Die Gast-Kommandeure werden wütend und fordern sofort ein Disziplinarverfahren gegen diesen Soldaten. Doch Tuna Avar verhindert dies mit den Worten: „Nein, ich werde ihn für mich gewinnen.“

Nachdem die Gäste abgereist sind, ruft sie den Soldaten Vahap zu sich. Sie fragt ihn, ob er lesen und schreiben könne. Sie erhält die Antwort: „Nein.“ Daraufhin fragt sie: „Wer schreibt dann die Briefe an deine Frau?“ Als Vahap erklärt, dass seine Kameraden das tun, sagt sie: „Woher weißt du, was sie schreiben? Ich werde dir Lesen und Schreiben beibringen.“

Und nach Dienstschluss bringt sie Vahap jeden Abend das Lesen und Schreiben bei.

Ein Jahr nach seiner Entlassung aus dem Militärdienst ruft Vahap bei ihnen zu Hause an und sagt zu dem verstorbenen Vural Avar, der ans Telefon ging:

„Mein Kommandeur, ich habe eine Tochter bekommen.
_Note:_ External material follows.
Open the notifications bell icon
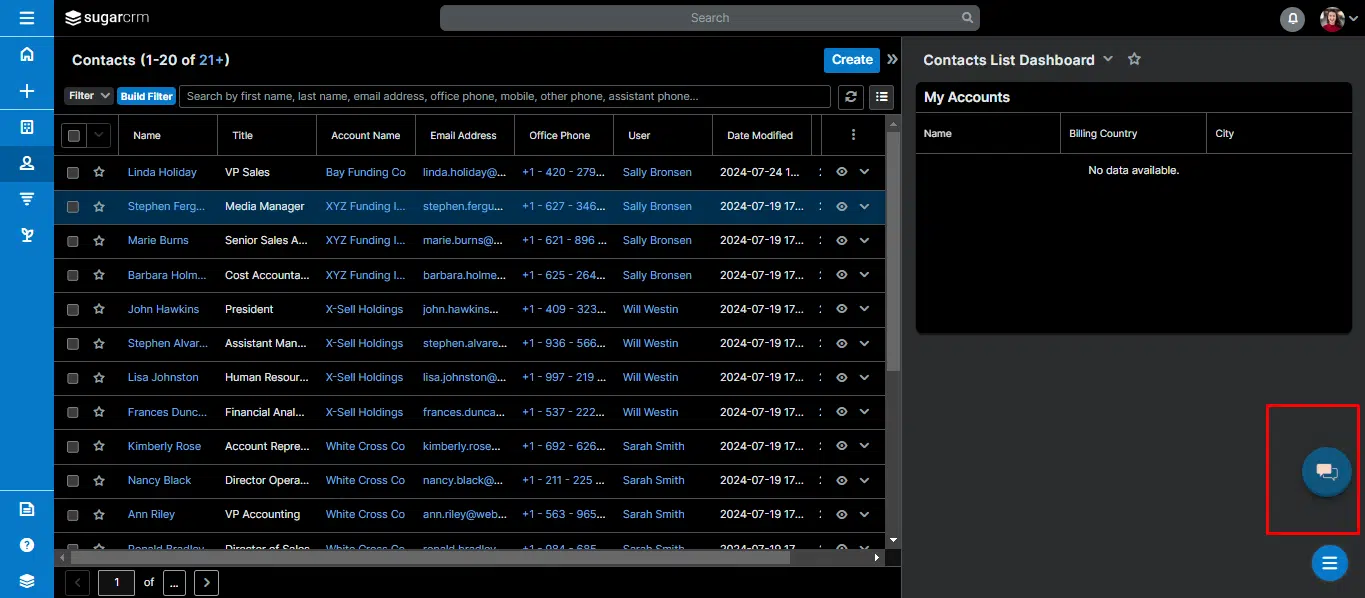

Wenn Sie es erlauben, möchte ich ihr den Namen meiner Mutter Tuna geben.“

General Avar erlaubt es unter der Bedingung: „Du wirst deine Tochter nicht schlagen, ihr nicht an den Haaren ziehen und sie nicht beschimpfen.“

Dieses Mädchen ist heute eine zweifache Mutter und Gynäkologin, und sowohl sie als auch ihr Vater Vahap erkundigen sich weiterhin regelmäßig nach Tuna Avar.
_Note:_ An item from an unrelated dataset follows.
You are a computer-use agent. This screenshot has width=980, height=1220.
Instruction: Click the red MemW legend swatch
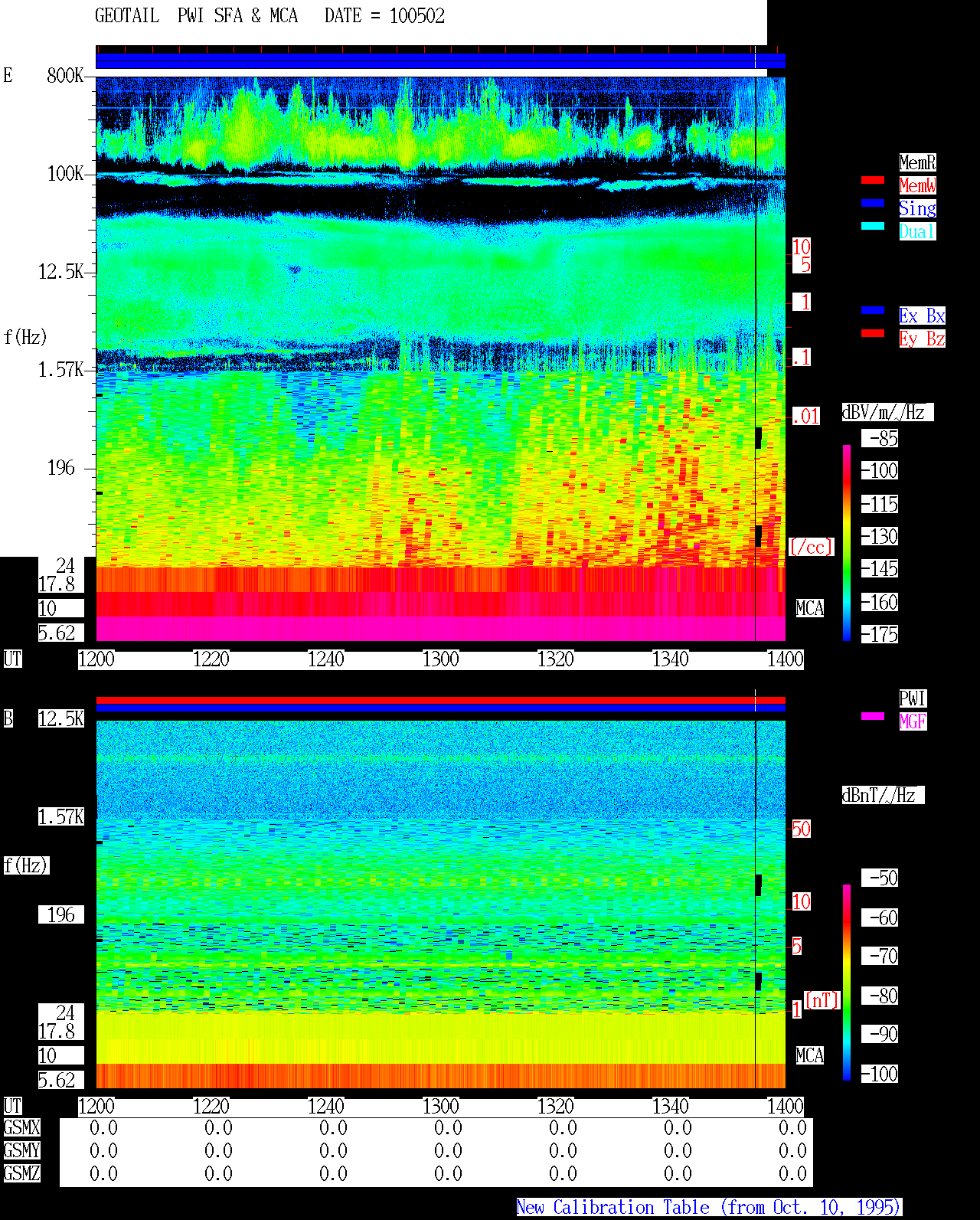pyautogui.click(x=873, y=180)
DIE ENTLASSUNG DER LEUTNANTE: „ICH WÜRDE VOR KUMMER STERBEN“

Es war unvermeidlich, Tuna Avar, die den verstorbenen General Vural Avar an der Militärakademie kennengelernt und geheiratet hatte, nach der Forderung zur Entlassung jener Leutnante aus der TSK zu fragen, die nach der offiziellen Abschlussfeier ihre Schwerter gekreuzt und gerufen hatten: „Wir sind die Soldaten Mustafa Kemals.“ Bevor ich meine Frage beenden konnte, reagierte sie wie folgt:

„Als ich das hörte, war ich am Boden zerstört. Wir alle wurden als Soldaten Atatürks erzogen, so haben wir gearbeitet. Ich bin seit 1959 bei der TSK. Vural und ich haben uns in jenem Jahr kennengelernt, wir haben als zwei Atatürk-Anhänger geheiratet. Wenn eine Disziplinarstrafe fällig ist, dann soll sie verhängt werden; aber den Beruf zu entziehen, das geht nicht. Es ist keine leichte Ausbildung, sie ist sehr hart – besonders als Frau. Man hat dieselben Bedingungen wie die Männer. Ich hoffe, sie entlassen sie nicht. Sonst wäre ich sehr traurig und würde vor Kummer sterben. Das wäre ein Fehler, der nicht wiedergutzumachen ist.“

Die pensionierte Oberst Tuna Avar trägt großen Schmerz in sich, sie hat Krankheiten... Aber ihr Blick und ihr Herz gehören immer noch der TSK. Deshalb sagte sie, nachdem sie betont hatte, dass sie sich, wenn sie die Möglichkeit hätte, blind wieder für die Luftwaffe entscheiden würde: „Ich rufe alle unsere Mädchen dazu auf, sich der TSK anzuschließen.“

An alle Waffenbrüder und Freunde:

Wir werden General Avar am Sonntag um 13.30 Uhr an seinem Grab auf dem Karşıyaka-Friedhof, Sektor M-18, Parzelle 480, gedenken.